Right now, they're combing the area. You can see it here on the map. This is where the Australian ship was. There's also a Chinese ship that had pinger locator data. They're not as confident in that. We're going to stick with what we're hearing from the Australians using the American equipment right now. They're combing that area.

They had two hours of contact. They had to turn around, which is a massive process. It took hours. They then had several minutes of contact to try and to re-establish now.
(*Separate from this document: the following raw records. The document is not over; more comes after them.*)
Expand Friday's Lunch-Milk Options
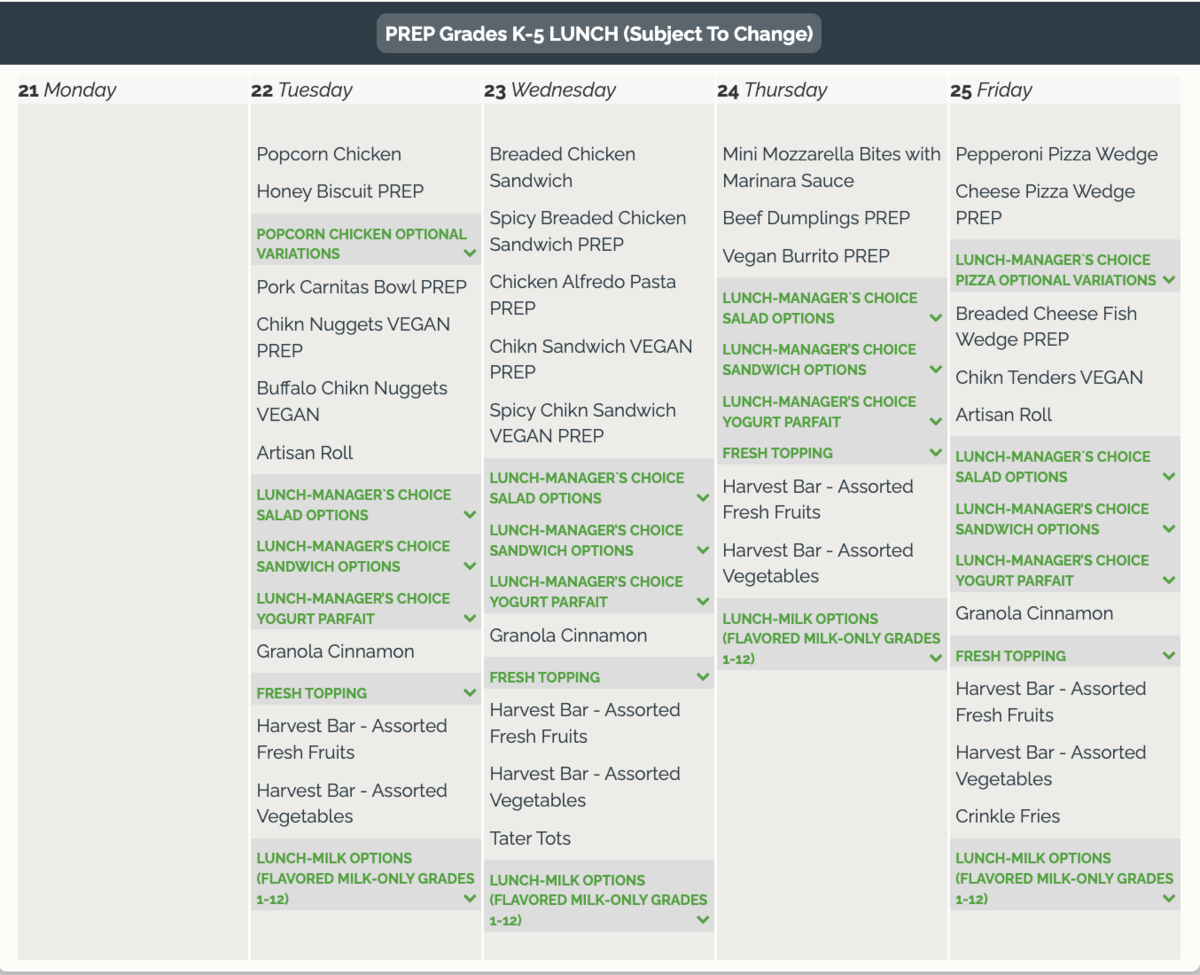Image resolution: width=1200 pixels, height=975 pixels. pyautogui.click(x=1065, y=878)
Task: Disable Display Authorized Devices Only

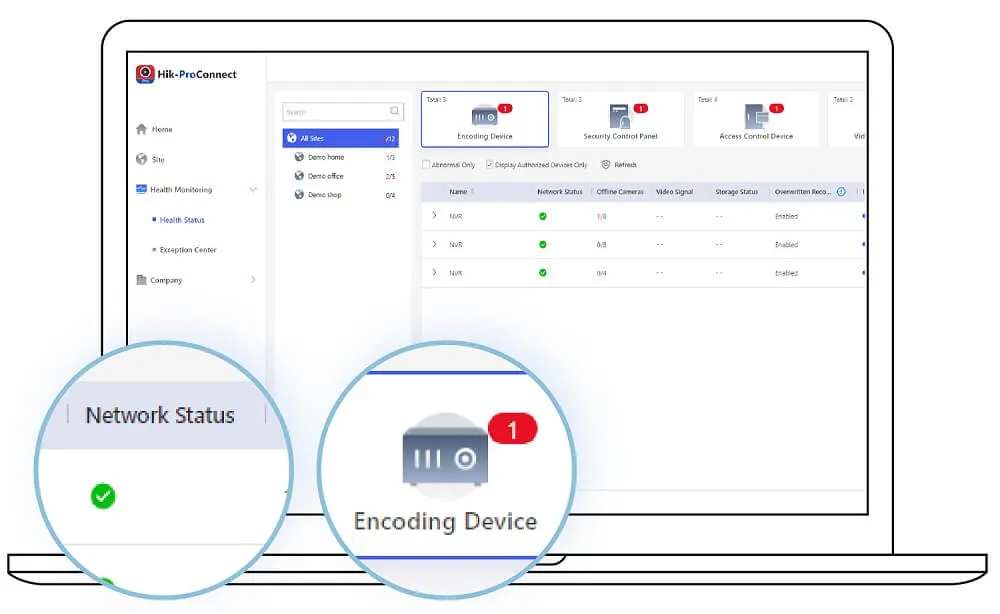Action: (x=490, y=164)
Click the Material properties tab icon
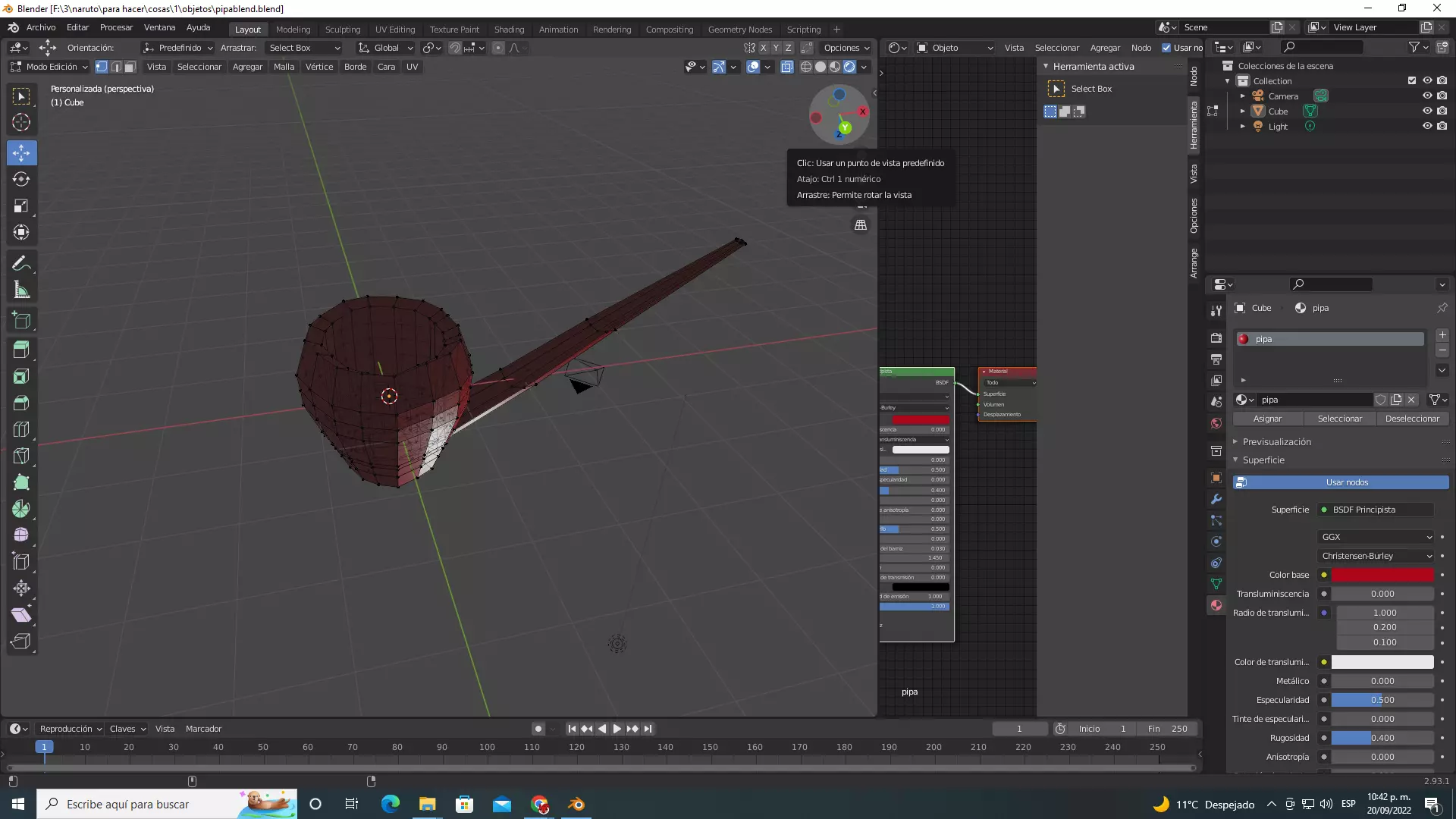1456x819 pixels. (x=1216, y=605)
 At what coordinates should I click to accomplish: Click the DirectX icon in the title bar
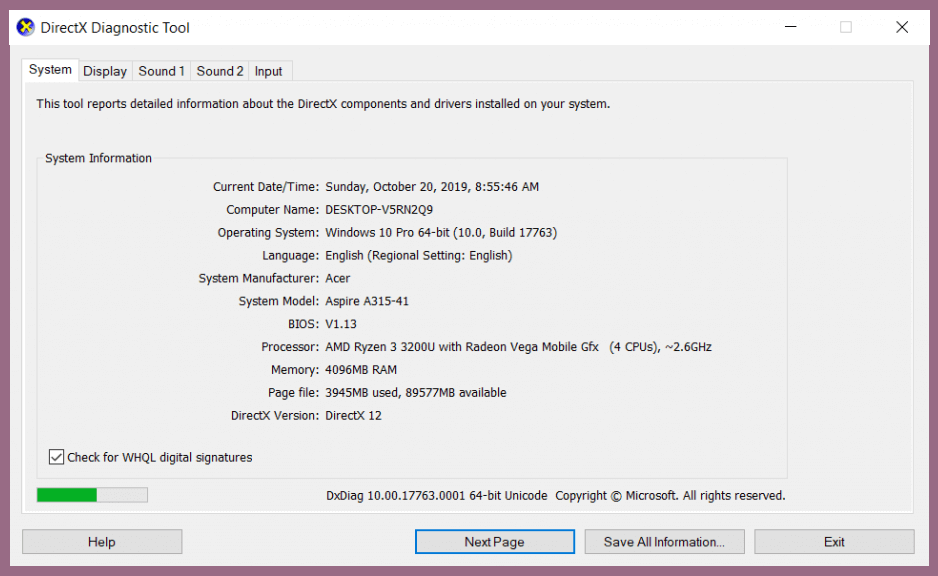coord(26,27)
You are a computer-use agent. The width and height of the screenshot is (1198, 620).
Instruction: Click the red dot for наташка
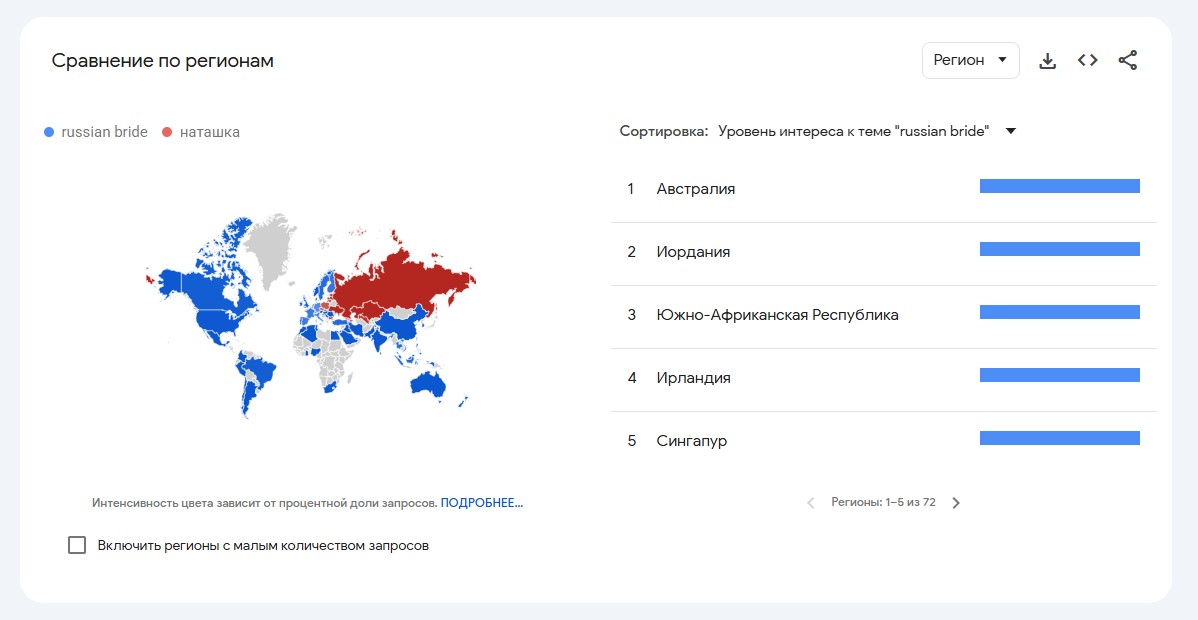tap(167, 132)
If they can narrow down that search area then they can use underwater subs to map the bottom of the ocean and hope to find Flight 370.

We'll take you through that and new information about the flight path and all the speculation going along with that that we will test. We'll have it all for you this morning --Kate.

BOLDUAN: Even with this the most promising yet, there's a lot of work to be going forward. That underwater drone will have its work cut out for it. We're talking about one of the deepest parts of the ocean. It's nearly three miles deep where they believe this ping was detected.

Let's start our coverage this hour with Erin McLaughlin once again, live in Perth, which is about 1,000 miles from where that signal was picked up. Erin, what are you learning?

ERIN MCLAUGHLIN: Kate, here in Perth, they're saying this is an extraordinary find. The Australian vessel, the "Ocean Shield" detecting not one, but two separate acoustic events.